#### Data shown ####

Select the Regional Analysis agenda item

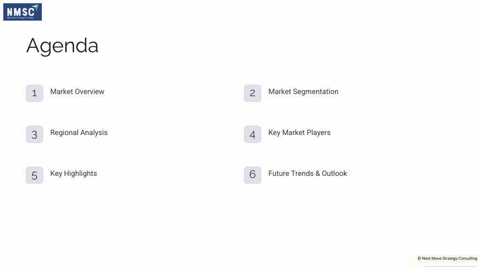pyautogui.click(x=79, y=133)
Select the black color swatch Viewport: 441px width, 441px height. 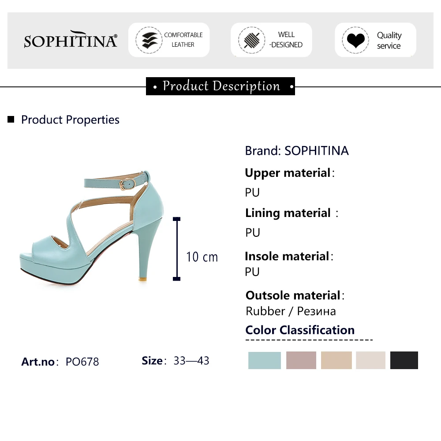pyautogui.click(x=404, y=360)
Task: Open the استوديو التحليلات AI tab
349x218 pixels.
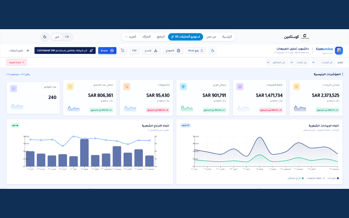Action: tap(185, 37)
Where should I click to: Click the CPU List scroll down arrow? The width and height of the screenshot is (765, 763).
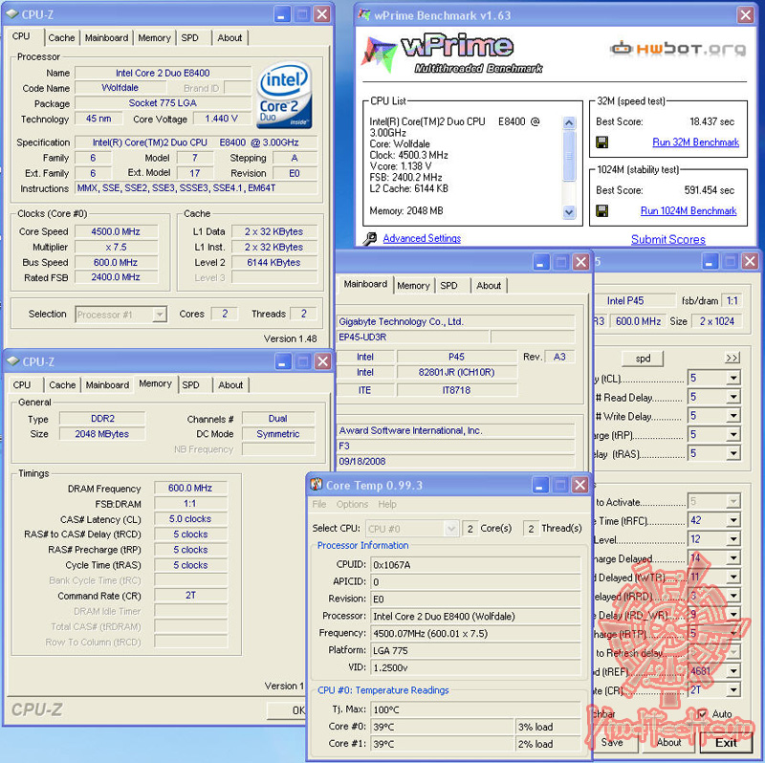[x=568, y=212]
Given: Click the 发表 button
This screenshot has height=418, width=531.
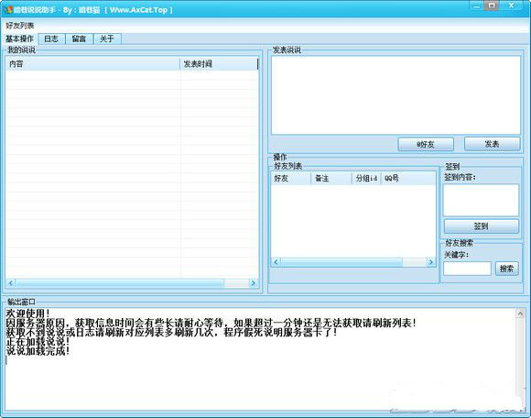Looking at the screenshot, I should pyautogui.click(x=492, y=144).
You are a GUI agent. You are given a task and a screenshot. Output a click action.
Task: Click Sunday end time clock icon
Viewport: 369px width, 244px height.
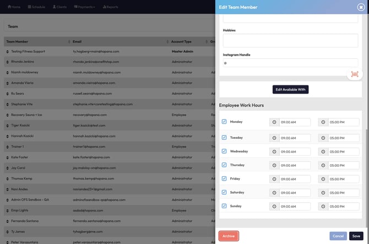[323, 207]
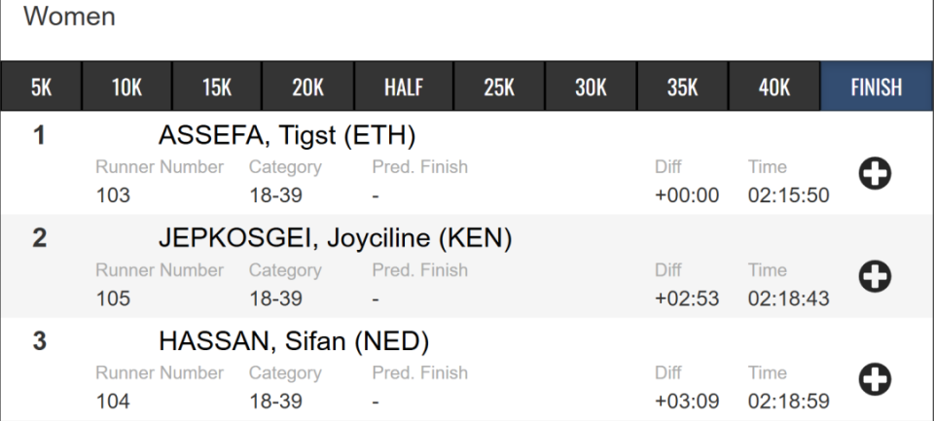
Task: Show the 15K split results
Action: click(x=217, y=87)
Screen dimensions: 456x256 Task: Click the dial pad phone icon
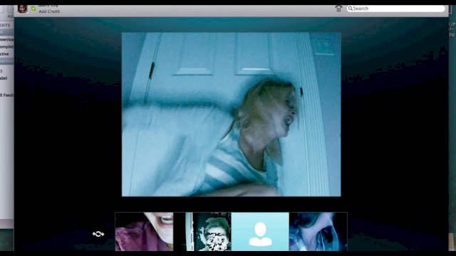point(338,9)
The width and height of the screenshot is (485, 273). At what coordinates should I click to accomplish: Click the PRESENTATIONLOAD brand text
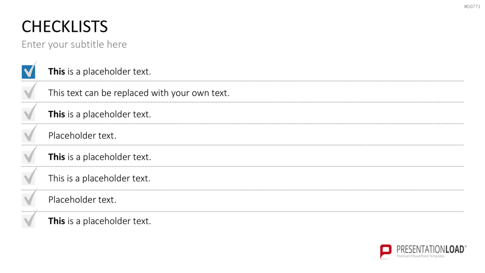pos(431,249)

####

[Task requirements]: Please output only the lines running from the one that holds "Screen dimensions: 456x256" through the last line of the entries, both ends included, without any images.

[Solution to this problem]:
Screen dimensions: 456x256 Task: Click the dial pad phone icon
point(338,9)
The width and height of the screenshot is (485, 273). At what coordinates should I click to accomplish: Click the PRESENTATIONLOAD brand text
pos(431,249)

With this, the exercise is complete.